> **Exercise description**: Beginning with the line that contains "Viewport: 1568px width, 723px height." and concluding with the final line of the listing below, output each line exactly, and only those lines.

> **Input data**:
= Beginning of Section =

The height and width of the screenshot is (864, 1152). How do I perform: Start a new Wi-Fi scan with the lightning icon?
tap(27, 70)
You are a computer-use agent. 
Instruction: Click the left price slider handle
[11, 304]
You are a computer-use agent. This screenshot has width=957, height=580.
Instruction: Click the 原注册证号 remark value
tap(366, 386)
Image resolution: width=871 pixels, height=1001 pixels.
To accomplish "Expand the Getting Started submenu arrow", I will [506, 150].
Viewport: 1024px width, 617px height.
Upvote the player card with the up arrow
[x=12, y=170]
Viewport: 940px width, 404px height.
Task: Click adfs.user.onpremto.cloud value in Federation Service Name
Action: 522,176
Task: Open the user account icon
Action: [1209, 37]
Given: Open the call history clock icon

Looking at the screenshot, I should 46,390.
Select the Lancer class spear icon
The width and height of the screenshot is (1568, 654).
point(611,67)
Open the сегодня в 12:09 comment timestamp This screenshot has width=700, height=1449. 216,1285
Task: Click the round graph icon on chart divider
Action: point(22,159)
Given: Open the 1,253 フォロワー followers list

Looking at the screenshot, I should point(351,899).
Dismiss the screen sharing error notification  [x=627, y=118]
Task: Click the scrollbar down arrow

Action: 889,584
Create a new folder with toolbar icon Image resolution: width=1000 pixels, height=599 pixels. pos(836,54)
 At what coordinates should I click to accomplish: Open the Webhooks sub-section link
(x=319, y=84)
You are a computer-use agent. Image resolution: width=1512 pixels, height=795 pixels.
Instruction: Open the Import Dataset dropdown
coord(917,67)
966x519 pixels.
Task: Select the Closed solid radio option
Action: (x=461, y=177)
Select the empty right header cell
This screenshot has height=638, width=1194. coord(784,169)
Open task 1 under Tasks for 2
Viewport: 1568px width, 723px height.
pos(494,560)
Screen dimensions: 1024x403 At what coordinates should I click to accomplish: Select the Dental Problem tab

= End of Section =

> **Task answer**:
Viewport: 1568px width, 723px height.
pos(494,560)
Screen dimensions: 1024x403 At what coordinates should I click to accomplish: Select the Dental Problem tab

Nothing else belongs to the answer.